Cultured cells from multicellular organisms, as well as single-celled organisms, offer the great advantage that genetic studies can be performed on the simplest unit of life, the cell. In many microorganisms, genetic methods are suitably advanced so that detailed genetic analysis of a wide variety of phenotypic traits is possible. In other organisms such as humans, however, genetic studies in cultured cells are still very difficult. Though cultured somatic cells have provided the route to identification of several important human genes, somatic cells have traits that seriously limit their utility. They are diploid; hence mutants with a recessive phenotype are rarely observed. They reproduce clonally; hence it is not possible generally to map interesting mutations. They are often heterogeneous; hence, each cell in a supposedly identical population of cells may differ slightly in phenotype from another cell for a variety of genetic and epigenetic reasons. They do not lend themselves to a large variety of selection schemes. Genetic methods that can mitigate against these problems in human cells would be particularly valuable.

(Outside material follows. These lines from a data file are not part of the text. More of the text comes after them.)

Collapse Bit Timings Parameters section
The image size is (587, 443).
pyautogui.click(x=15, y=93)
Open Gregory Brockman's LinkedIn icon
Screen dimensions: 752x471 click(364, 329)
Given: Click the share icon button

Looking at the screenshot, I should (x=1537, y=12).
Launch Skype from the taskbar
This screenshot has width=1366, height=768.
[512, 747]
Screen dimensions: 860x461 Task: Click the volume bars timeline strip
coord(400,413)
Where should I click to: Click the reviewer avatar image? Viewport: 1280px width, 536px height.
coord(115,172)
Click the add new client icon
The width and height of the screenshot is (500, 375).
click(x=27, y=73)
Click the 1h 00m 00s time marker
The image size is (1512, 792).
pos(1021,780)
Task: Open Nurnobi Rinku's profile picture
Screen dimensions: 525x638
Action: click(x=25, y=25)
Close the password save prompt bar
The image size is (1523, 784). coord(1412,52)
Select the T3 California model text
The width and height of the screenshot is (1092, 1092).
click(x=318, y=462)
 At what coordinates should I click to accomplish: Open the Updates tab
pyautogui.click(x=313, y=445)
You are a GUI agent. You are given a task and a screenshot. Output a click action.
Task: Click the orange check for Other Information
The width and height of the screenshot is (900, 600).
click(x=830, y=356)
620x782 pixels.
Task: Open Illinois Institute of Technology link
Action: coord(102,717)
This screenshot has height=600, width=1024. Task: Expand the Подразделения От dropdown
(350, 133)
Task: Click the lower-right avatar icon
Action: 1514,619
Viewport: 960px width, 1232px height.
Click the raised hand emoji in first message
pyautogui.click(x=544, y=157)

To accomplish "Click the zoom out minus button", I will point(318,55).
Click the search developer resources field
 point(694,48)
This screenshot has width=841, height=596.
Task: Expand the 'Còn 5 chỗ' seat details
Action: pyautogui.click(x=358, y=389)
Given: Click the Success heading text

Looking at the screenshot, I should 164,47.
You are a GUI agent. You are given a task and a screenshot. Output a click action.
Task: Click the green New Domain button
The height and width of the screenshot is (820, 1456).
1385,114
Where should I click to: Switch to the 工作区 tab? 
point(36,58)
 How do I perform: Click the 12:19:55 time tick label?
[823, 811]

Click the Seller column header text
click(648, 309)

Genes regulate some of the most medically and commercially important processes in biology. A long list of human diseases are caused by mutations or malfunctions of specific genes. Cancer may be the most familiar example, as it involves the sequential alteration of proto-oncogenes and tumor suppressor genes as tumors progress through stages of malignancy (Fearon E. R. and Vogelstein B., Cell 61: 759-767 (1990)). Methods capable of identifying the underlying genes that regulate important biological processes such as tumor progression would thus be of great value.
For the foregoing reasons, a general method of genetic analysis in cultured cells is needed. The method should be simple, rapid, and permit identification of components of genetic pathways that regulate traits of interest. It should circumvent many of the obstacles that have interfered with genetic analysis in certain cells and organisms. It should not require an understanding of the detailed basis of a particular phenotype, or the mechanisms that underlie specific cellular behaviors. The method should be generally applicable to a great variety of cells, including cells cultured from somatic tissues of multicellular organisms, and it should sidestep certain disadvantages of somatic cell genetics, including the diploid character of most cells, the difficulty of isolating mutant genes once mutations have been induced, and the heterogeneity of many cell populations.